Но Ряжневу словно на всё это наплевать.
Может быть, в тот день приключился жуткий мороз, или буран, или что-то еще, не позволяющее рабочим отправиться на лесосеку? Тогда, действительно, можно и песни попеть.
Нет, на улице днем – комфортные минус восемь, ночью – минус семнадцать, ни снегопада, ни сильного ветра. Никаких оснований рабочим не выходить на работу и терять заработок, а Ряжневу столь индифферентно на это смотреть.
Любопытно, что на снимках, зафиксировавших отъезд дятловцев из поселка 41-го квартала, рабочие, певшие с дятловцами блатные песни и вышедшие их проводить, все как на подбор: молодые, рослые, плечистые. Ни одного задохлика, ни одного пожилого человека. Парни-дятловцы на их фоне выглядят далеко не шварценеггерами – и, дойди дело до драки (ну, а вдруг?), туристы не смогли бы одолеть этих крепышей и ценителей блатного шансона.
* * *
Выдвинем версию. Предположим, что Ряжневу в тот момент было наплевать и на план, и на бесполезный расход топлива.

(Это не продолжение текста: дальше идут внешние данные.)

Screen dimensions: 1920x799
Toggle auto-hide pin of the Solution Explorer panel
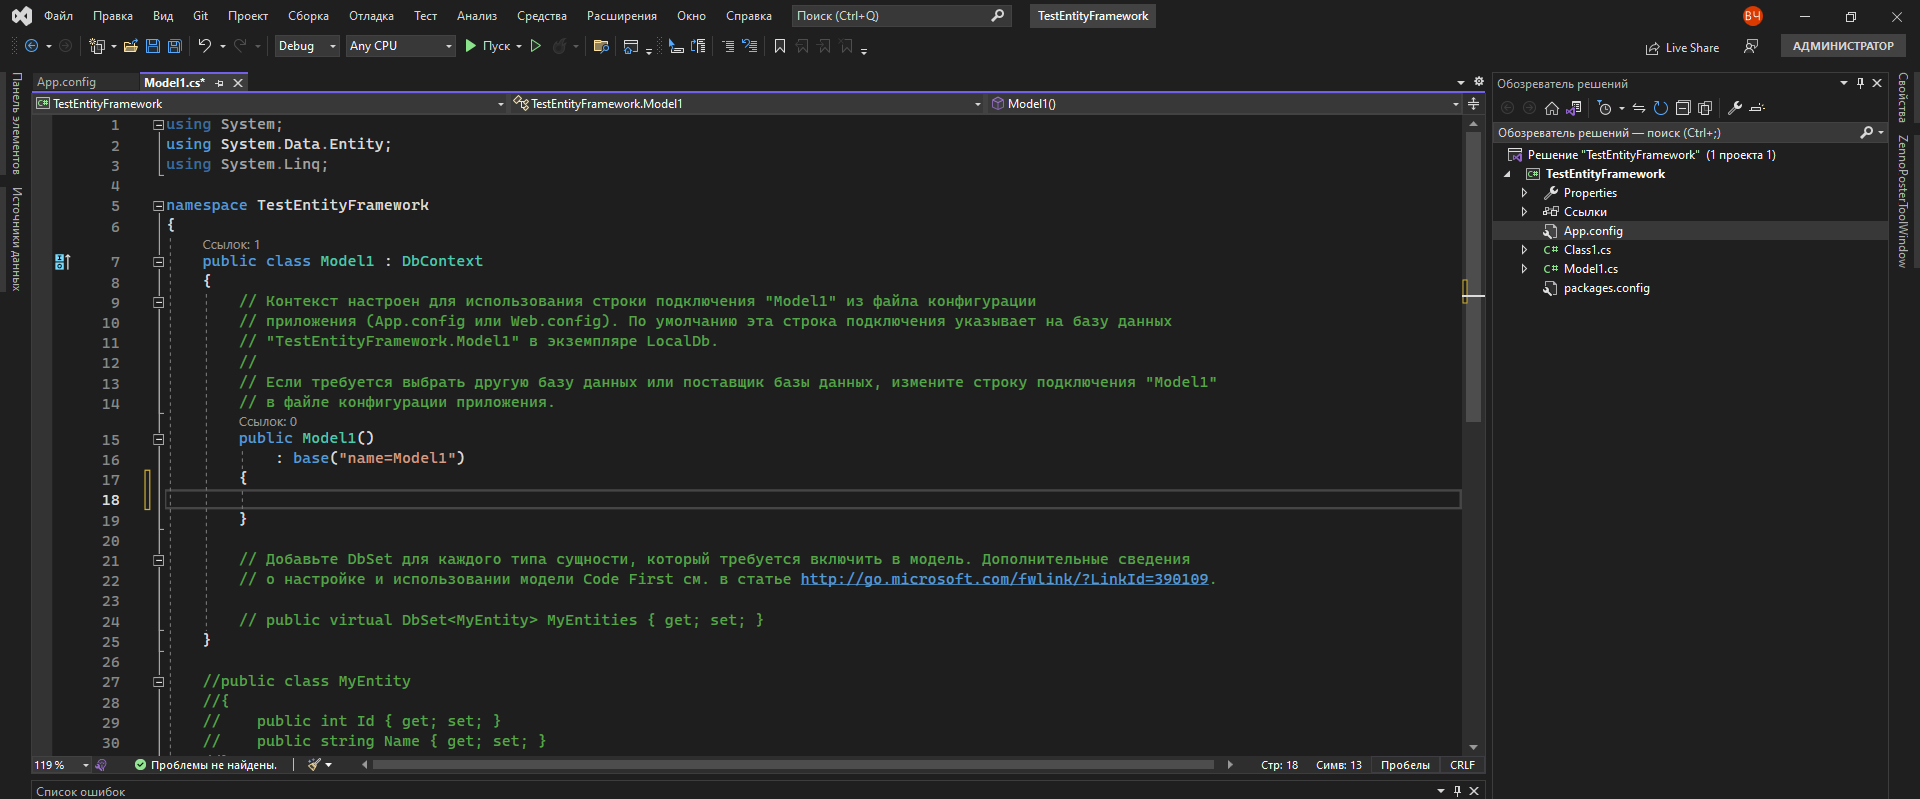(x=1860, y=83)
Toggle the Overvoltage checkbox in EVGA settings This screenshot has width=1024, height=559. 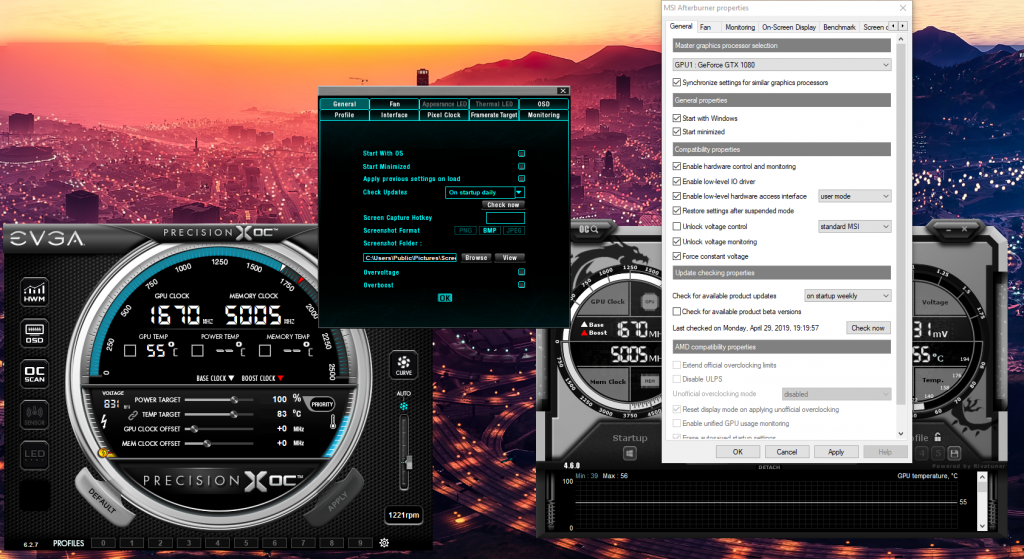(521, 272)
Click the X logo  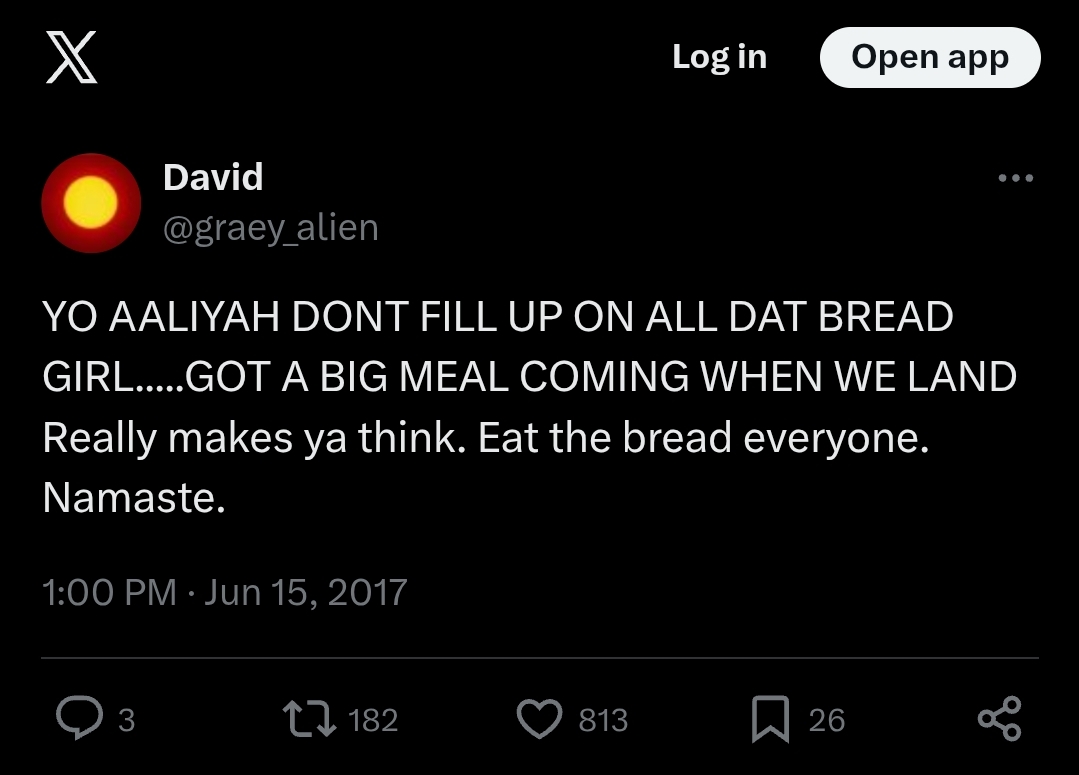(x=72, y=58)
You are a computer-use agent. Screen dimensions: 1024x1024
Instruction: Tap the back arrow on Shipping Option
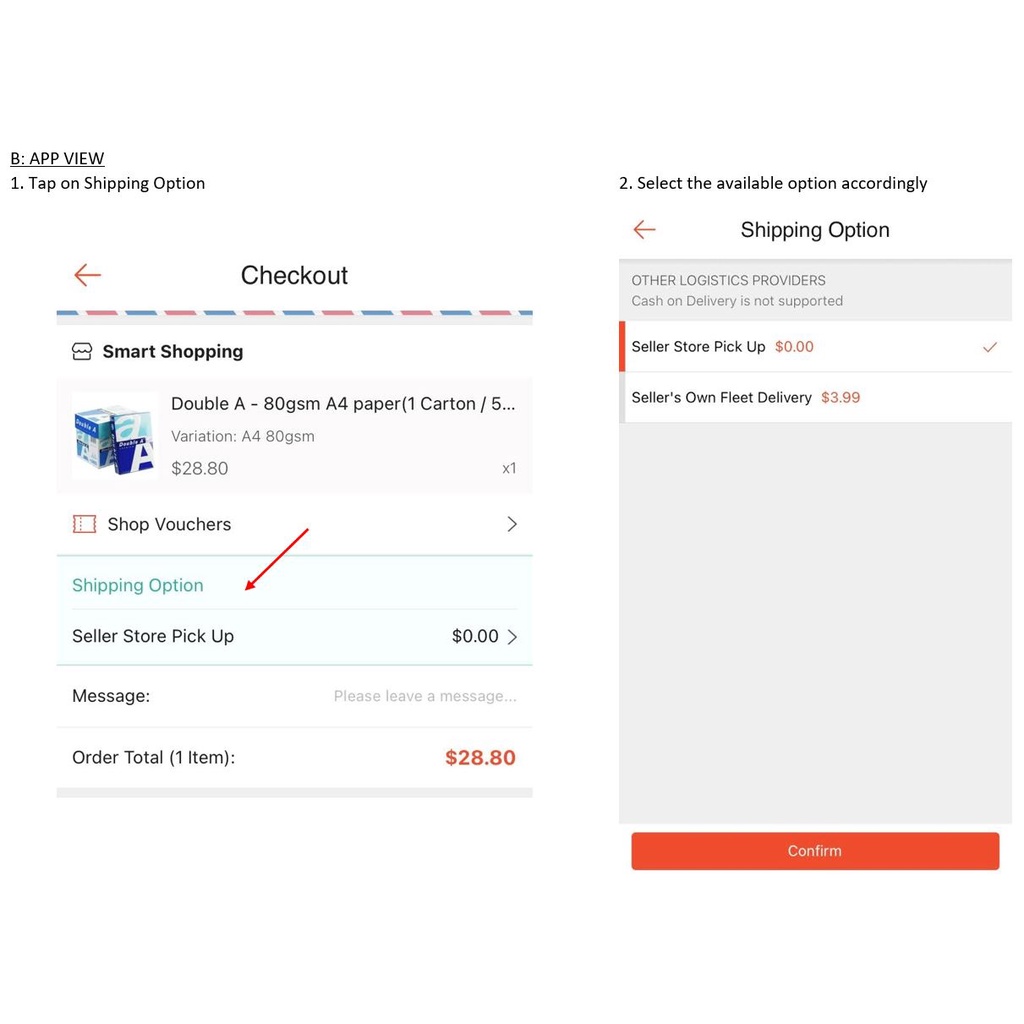[x=645, y=230]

Задачей номер один для него стала другая: дятловцы не должны раньше времени сунуться на Лозьву. Не должны – пока там не подготовятся к их прибытию, не уберут нечто, что совершенно не надо видеть чужакам.
Что же это за «нечто»?
Разберемся, не бином Ньютона, а пока отметим лишь одно: это самое «нечто» приносит Ряжневу деньги, и немалые. Такие, что он может не обращать внимания на угрозу плану (и получаемым за его выполнение премиям), может пообещать рабочим, что компенсирует все, что те потеряют, не выйдя на работу. А еще может делиться с кем-то из боссов районного, а то и областного масштаба – и оттого бесстрашно лгать на допросах в прокуратуре.

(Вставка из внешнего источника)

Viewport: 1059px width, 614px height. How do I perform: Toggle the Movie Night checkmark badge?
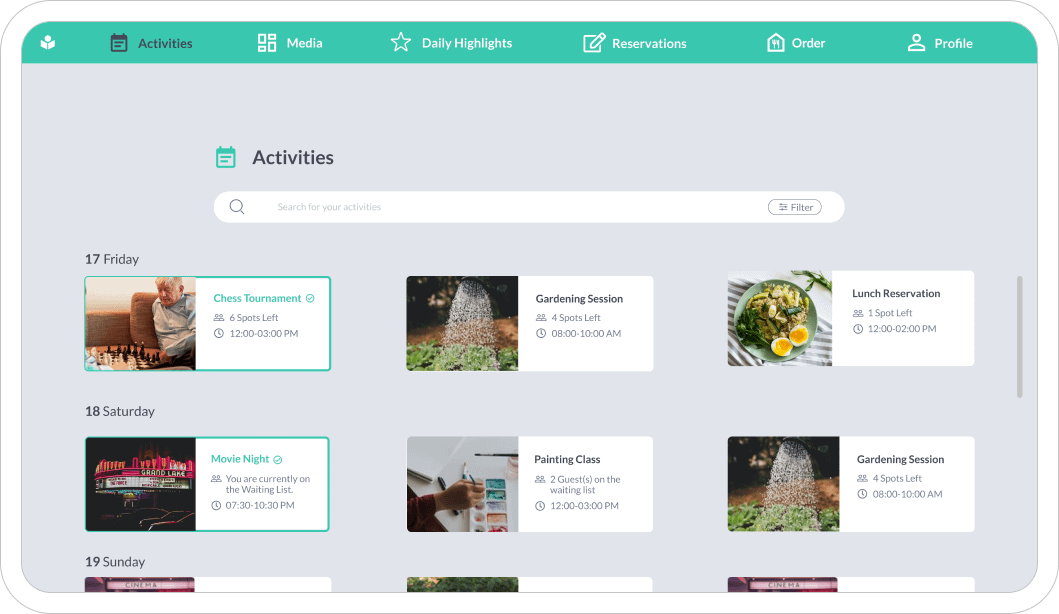(x=278, y=459)

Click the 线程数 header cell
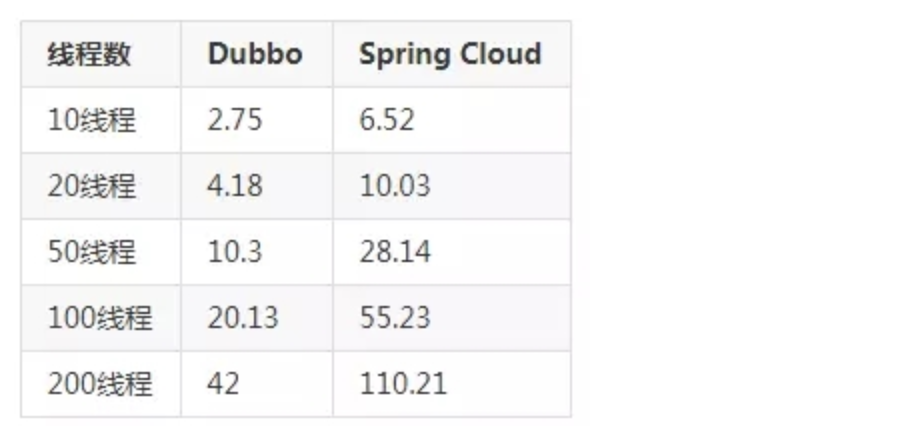[89, 54]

Ряжнев отдает приказ: собрать надежных людей, взять дятловцев под опеку и не выпускать из поселка до утра 28.01. Лучше оформить всё культурно и вежливо: дескать, покажите им все фильмы, что найдутся в клубе (и дятловцы действительно отсидели там три сеанса подряд), попойте песни, порассказывайте байки – делайте что хотите, но не выпускайте из поселка до срока. А не получится по-хорошему… ну… соберите тогда ребят, что покрепче, и действуйте по обстановке. Но две ночи туристы должны провести здесь.

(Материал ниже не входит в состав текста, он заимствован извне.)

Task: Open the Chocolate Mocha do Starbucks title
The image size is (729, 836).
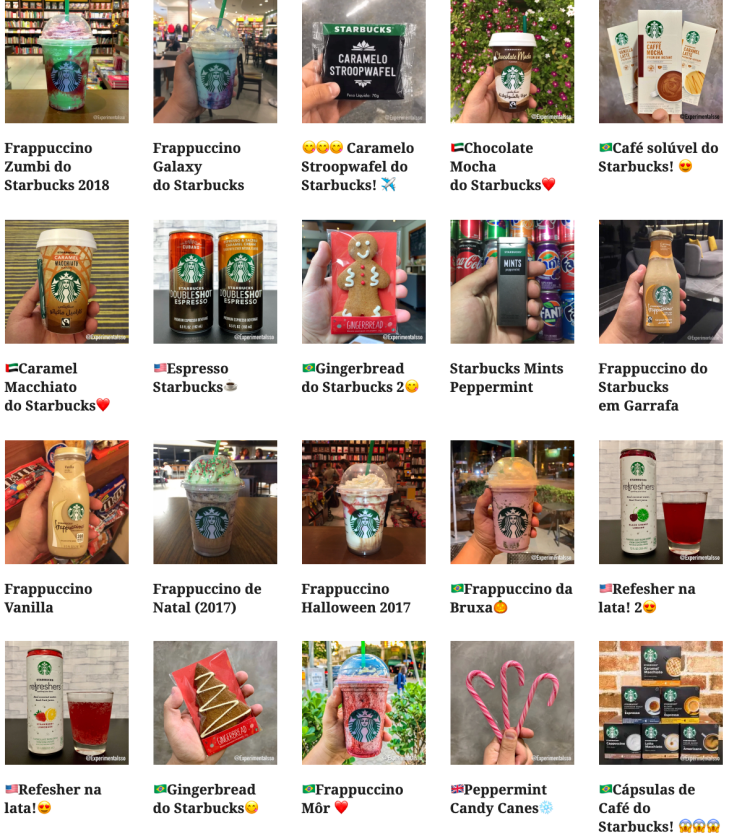Action: (x=503, y=166)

Поручил он это человеку, которому верил как себе. Потому что дальше сам поблизости не мелькал, занялся другими делами – скорее всего, своими непосредственными обязанностями, пытаясь сманеврировать людьми и ресурсами, компенсировать потери от того, что приличное число подчиненных не вышло на работу. Ведь за проваленный план могут не только премии лишить. Могут и с должности вышибить, а такая перспектива Ряжнева никак не устраивала. Либо все было еще проще – Ряжнева, например, вызвали в Вижай на совещание, где он просидел до вечера, там же и заночевав.
В любом случае он уехал. А оставленный «на хозяйстве» человек поступил по-своему. Подкорректировал первоначальный план, не стал задерживать дятловцев на вторую ночь: сидят, поют, извелись от ожидания – и вдруг случилось чудо: лошадка освободилась, песни кончились – погрузились, поехали.
Планы, надо полагать, изменились оттого, что с Лозьвы поступил сигнал: закончили, все чисто. По рации поступил – телефонов там и тогда не водилось, вся связь была беспроводная: заполняли эфир морзянкой списанные из войск армейские радиостанции «Север»; на близких расстояниях использовались голосовые станции «А-7», но их штатским структурам приходилось уже «доставать» – мы помнит, что на деле означал этот милый советский эвфемизм.
Ряжнев действительно ошибся на допросе, но перепутал он не две группы туристов, а запланированные и реально состоявшиеся действия в отношении дятловцев.
Нагнетать интригу дальше смысла нет, все уже догадались, как звали того помощника, что подкорректировал приказ и выпустил группу в путь раньше, чем было запланировано.
Да, звали его Николай Григорьевич Огнев по прозвищу Борода.
С этим чрезвычайно интересным персонажем мы разберемся в следующей главе, а пока завершим разговор о Велюкевичусе.
Дело в том, что сотрудников прокуратуры не удовлетворил ответ Ряжнева: «все уехали и уволились» – и Велюкевичуса начала искать милиция – все-таки он был последним (помимо Юдина), кто, по мнению следствия, видел дятловцев живыми.